• THE REQUEST
Could you extend the passage on Regency brick making in Brighton's Brunswick Town, picking up right after its final sentence?

By the Regency period brick making was common place and widely used in areas that were abundant in clay, but which lacked other sources of building material like stone. Brighton was such an area. It was not rich in clay, but it did possess a thin layer of it, called ‘brick earth’. Through the Regency period this was systematically scraped off the land as raw material for the brick making process.
These bricks were mostly used sparingly for the ‘framing’ of buildings as they were a relatively expensive construction material. To avoid unnecessary and costly haulage in an age with little mechanical handling, it was the convention that the bricks required for a building project would be sourced from brick earth dug up immediately adjacent to the building site and then fabricated and fired in situ. This is exactly what happened in Brunswick Town. Brick earth was dug from Brunswick Square and the large excavation left at the end of the brick making process was infilled with the surplus spoil left over from digging the foundations and basement rooms of Brunswick Town houses.

• GIVEN INFORMATION
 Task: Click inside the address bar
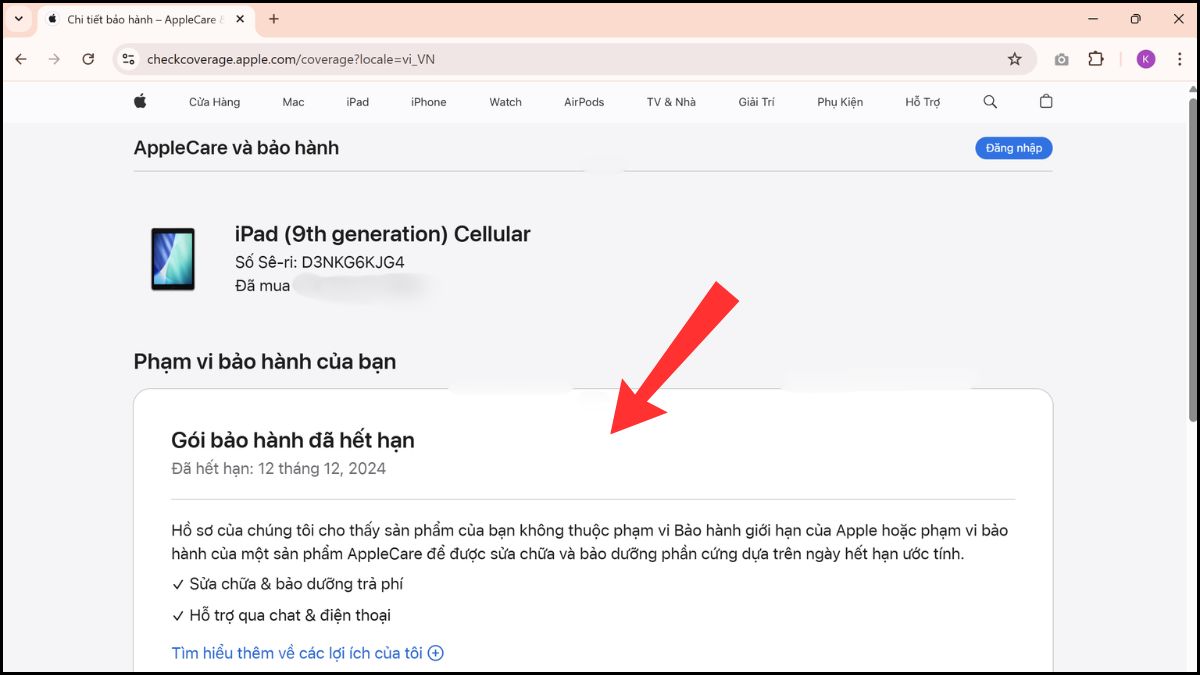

• EXERCISE ANSWER
Whilst it is not immediately obvious, there are many bricks in the average Regency home in the Brighton area, they are hidden behind the stucco (cement) layer that forms the visible external surface of the houses. Buff coloured bricks were very popular with Regency builders as they were thought to imitate a more expensive stone finish and many Brighton houses were finished in this way. As there was little appropriate local clay deposits for bricks of this colour, they were manufactured on the Isle of Wight, sailed to Shoreham on barges. Some enterprising building workers journeyed form the Island to Brighton on these barges in search of work.
Making the bricks
The manufacture of bricks begins with the preparation of clay to remove large stones and similar contaminates. The clay is then mixed to the right consistency for brick making, a process made easier in the late 18th century with the invention of the horse driven pug mill, an upside down metal cone equipped with turning knives which automatically processed the raw clay. When required the pug mill would ‘wind’ breeze fuel into the clay body to assist the firing of the brick.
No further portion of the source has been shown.